The nuance of that impact doesn’t negate its realness. But what happens is that arts organizations everywhere are charged with figuring out how to convey through the language of social impact (data) what they mean to their community.

The solution is simple to name, and infinitely harder to put into practice: if measurement frameworks for social impact work were more expansive and less reductive, the arts might be easier to include.

Why This Matters Now

We are in a moment where the “social impact” space is more competitive than ever. Funders are realigning. Talent pipelines are evolving. Cross-sector collaborations are on the rise. Workforces are becoming multidisciplinary—artists working in policy, activists working inside arts orgs. And yet, the narrative keeps art in the margins.

When we talk about community resilience but leave out the cultural organizations embedded in the community, there’s a disconnect. When we talk about systems change but forget the role of storytelling and culture bearers in shifting systems, that doesn’t track. When “impact” becomes synonymous with survival and urgency and not longer time horizons of cultural change, that’s not just inaccurate—it’s destructive.

It’s leading to less funding, less visibility, fewer opportunities for entry, and fewer key leaders (especially young leaders, leaders of color, working parents, and people outside major cities) entering or staying in arts careers. I’m writing this as one of those leaders.

So, what do we do?

I’m not arguing that arts and culture should take space away from any other issue area. It’s not a zero-sum proposition.

I’m arguing for a broader, truer definition of social impact—one that recognizes cultural work as a legitimate driver of change.

A definition that sees Art as intrinsically tied to the default social impact issues, and a definition that allows arts nonprofits to sit at social impact tables as essential partners, not “the entertainment.” A definition that acknowledges that the work artists and cultural workers do often makes other forms of impact possible.
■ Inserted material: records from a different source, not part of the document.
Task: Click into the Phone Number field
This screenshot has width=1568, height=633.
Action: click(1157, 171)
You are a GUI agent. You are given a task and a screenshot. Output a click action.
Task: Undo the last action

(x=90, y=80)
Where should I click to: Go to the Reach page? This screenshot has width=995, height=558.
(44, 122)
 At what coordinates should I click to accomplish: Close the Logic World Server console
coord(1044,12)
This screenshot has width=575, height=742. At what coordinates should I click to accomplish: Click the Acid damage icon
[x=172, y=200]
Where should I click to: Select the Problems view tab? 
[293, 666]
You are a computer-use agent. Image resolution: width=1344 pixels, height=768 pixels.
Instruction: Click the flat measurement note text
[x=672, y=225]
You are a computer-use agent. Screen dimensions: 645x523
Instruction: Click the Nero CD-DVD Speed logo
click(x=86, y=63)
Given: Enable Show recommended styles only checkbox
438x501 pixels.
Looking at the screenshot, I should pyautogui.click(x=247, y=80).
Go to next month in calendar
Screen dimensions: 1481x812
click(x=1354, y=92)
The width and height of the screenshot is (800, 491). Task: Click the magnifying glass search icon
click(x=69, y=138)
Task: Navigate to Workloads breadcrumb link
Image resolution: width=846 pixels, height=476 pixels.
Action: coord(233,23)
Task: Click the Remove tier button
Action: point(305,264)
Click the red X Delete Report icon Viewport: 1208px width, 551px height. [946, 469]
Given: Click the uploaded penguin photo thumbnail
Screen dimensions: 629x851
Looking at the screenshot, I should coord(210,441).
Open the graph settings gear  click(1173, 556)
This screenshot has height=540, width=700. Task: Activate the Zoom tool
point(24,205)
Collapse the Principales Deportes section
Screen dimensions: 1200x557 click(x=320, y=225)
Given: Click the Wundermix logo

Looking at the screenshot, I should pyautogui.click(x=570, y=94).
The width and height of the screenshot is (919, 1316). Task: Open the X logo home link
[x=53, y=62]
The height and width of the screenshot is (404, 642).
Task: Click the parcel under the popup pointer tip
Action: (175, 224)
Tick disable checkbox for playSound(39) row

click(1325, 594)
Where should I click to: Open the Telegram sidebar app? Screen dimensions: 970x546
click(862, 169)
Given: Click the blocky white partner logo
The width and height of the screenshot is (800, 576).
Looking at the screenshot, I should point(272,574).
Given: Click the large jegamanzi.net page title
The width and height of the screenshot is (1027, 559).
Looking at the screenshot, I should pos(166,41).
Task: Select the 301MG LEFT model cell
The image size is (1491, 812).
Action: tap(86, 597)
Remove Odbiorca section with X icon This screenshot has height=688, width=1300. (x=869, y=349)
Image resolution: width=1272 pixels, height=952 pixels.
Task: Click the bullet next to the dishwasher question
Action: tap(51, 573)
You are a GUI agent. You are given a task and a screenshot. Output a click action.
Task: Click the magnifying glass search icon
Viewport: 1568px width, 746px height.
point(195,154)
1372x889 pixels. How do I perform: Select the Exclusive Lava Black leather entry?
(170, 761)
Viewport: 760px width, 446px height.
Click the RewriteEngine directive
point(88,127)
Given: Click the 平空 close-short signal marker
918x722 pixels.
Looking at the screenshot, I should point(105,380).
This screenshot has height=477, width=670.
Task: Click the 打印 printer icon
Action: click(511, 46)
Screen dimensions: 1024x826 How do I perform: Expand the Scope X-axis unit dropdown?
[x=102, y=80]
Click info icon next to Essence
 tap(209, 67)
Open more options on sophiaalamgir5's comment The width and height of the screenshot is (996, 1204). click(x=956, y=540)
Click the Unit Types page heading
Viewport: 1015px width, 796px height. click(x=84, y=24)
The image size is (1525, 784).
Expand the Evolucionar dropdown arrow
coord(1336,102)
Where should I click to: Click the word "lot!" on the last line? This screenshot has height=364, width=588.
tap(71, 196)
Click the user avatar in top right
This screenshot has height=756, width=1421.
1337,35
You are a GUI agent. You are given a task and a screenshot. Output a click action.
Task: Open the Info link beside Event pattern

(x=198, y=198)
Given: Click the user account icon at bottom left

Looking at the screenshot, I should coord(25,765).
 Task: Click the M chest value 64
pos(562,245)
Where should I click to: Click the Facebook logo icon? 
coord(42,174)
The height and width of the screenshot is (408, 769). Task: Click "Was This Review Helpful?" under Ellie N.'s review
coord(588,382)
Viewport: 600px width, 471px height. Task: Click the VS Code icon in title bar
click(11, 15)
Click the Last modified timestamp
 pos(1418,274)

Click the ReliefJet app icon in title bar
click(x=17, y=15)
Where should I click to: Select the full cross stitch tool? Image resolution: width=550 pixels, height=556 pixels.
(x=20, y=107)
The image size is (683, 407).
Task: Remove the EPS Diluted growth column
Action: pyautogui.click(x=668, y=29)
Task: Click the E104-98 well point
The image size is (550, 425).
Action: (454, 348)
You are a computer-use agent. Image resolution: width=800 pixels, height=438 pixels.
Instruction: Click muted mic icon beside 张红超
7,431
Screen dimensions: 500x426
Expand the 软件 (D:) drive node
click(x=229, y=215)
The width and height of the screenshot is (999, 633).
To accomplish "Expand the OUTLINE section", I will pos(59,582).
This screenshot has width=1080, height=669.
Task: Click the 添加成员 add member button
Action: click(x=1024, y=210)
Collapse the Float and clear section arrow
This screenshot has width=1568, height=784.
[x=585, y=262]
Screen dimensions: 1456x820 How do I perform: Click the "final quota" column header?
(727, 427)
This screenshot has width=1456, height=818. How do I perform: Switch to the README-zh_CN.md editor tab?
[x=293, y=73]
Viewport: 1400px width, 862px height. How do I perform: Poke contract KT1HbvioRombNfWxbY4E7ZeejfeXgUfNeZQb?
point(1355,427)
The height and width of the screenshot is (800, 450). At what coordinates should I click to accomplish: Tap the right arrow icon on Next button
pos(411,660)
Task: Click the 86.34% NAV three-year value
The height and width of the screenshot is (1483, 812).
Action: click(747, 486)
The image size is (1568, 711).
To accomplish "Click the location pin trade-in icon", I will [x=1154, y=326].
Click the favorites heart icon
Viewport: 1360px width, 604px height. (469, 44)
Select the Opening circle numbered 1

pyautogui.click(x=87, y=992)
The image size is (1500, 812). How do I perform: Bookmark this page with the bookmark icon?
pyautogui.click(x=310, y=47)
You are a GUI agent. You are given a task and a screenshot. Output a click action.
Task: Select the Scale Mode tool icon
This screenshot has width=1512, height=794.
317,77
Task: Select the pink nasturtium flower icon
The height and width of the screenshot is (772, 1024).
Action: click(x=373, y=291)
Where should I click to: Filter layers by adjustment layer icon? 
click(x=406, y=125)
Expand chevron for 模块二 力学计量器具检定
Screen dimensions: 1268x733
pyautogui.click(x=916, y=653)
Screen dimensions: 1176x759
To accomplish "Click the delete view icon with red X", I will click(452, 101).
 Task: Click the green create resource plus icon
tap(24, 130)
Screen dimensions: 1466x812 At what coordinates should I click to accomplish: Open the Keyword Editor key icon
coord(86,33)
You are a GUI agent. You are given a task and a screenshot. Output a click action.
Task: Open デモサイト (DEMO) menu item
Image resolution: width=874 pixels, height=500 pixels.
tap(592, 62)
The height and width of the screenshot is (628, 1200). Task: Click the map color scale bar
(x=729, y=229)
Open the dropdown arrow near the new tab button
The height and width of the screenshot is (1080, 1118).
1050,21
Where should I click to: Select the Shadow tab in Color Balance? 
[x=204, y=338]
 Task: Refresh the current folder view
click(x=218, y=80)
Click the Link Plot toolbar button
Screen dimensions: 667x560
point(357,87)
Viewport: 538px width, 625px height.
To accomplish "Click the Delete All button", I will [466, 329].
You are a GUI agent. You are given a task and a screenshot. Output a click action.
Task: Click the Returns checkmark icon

So, if you’re someone who works in an arts nonprofit: claim the identity of social impact. Organize with your fellow orgs and petition your funders. Leaders, provide your staff and artists professional development opportunities around this. If you’re someone who works in philanthropy, social innovation, or any of the big umbrella “social impact” fields—or you hire or recruit in those fields: widen the frame.

If you’re someone who straddles both worlds, as many of us do: help build the bridge. The social impact sector is stronger and more relevant when it reflects the full landscape of what actually sustains communities.

Art has always been part of that landscape, so let’s talk about it that way.